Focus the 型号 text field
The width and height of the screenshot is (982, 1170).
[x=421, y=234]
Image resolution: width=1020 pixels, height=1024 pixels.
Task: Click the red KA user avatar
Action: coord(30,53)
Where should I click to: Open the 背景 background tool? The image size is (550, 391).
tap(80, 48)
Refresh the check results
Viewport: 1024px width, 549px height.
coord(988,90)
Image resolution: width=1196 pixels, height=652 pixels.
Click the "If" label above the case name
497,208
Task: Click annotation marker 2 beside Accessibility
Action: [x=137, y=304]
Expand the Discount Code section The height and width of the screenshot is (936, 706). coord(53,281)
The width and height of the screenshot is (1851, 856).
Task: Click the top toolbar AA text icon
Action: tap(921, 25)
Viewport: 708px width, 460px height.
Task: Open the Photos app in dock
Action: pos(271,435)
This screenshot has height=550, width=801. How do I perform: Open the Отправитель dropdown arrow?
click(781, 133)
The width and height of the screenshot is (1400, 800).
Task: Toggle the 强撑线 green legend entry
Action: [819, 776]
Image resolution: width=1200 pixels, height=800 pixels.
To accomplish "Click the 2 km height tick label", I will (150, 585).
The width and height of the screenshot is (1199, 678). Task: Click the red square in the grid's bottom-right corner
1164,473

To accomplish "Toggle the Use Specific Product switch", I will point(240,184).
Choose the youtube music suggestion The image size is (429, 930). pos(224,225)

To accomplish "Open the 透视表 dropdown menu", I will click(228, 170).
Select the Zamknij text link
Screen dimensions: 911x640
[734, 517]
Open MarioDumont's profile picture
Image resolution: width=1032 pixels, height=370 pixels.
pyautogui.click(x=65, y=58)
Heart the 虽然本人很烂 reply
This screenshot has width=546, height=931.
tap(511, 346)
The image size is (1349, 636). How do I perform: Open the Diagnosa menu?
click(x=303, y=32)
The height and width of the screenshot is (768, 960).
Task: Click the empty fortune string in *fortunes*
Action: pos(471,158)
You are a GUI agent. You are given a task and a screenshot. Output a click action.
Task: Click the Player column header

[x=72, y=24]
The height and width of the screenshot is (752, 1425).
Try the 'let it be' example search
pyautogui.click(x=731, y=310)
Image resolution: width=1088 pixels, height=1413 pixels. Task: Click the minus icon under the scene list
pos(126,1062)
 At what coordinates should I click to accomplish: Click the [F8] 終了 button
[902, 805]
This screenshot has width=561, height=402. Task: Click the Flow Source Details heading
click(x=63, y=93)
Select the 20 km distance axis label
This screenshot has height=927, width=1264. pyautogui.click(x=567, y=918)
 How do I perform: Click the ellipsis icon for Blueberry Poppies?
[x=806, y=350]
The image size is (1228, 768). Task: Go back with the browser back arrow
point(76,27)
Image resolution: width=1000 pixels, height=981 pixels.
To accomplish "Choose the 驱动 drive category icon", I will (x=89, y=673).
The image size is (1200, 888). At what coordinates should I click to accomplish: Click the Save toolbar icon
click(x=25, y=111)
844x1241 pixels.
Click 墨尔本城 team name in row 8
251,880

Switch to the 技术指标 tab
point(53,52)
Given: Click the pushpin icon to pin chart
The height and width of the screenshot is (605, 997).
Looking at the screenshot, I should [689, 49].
____
* Work required *
Beginning at the line that holds "Try the 'let it be' example search", copy every line through the end of the entries exactly as given, and only those lines.

* Result of this exercise *
Try the 'let it be' example search
pyautogui.click(x=731, y=310)
Image resolution: width=1088 pixels, height=1413 pixels. Task: Click the minus icon under the scene list
pos(126,1062)
 At what coordinates should I click to accomplish: Click the [F8] 終了 button
[902, 805]
This screenshot has width=561, height=402. Task: Click the Flow Source Details heading
click(x=63, y=93)
Select the 20 km distance axis label
This screenshot has height=927, width=1264. pyautogui.click(x=567, y=918)
 How do I perform: Click the ellipsis icon for Blueberry Poppies?
[x=806, y=350]
The image size is (1228, 768). Task: Go back with the browser back arrow
point(76,27)
Image resolution: width=1000 pixels, height=981 pixels.
To accomplish "Choose the 驱动 drive category icon", I will (x=89, y=673).
The image size is (1200, 888). At what coordinates should I click to accomplish: Click the Save toolbar icon
click(x=25, y=111)
844x1241 pixels.
Click 墨尔本城 team name in row 8
251,880

Switch to the 技术指标 tab
point(53,52)
Given: Click the pushpin icon to pin chart
The height and width of the screenshot is (605, 997).
Looking at the screenshot, I should [689, 49].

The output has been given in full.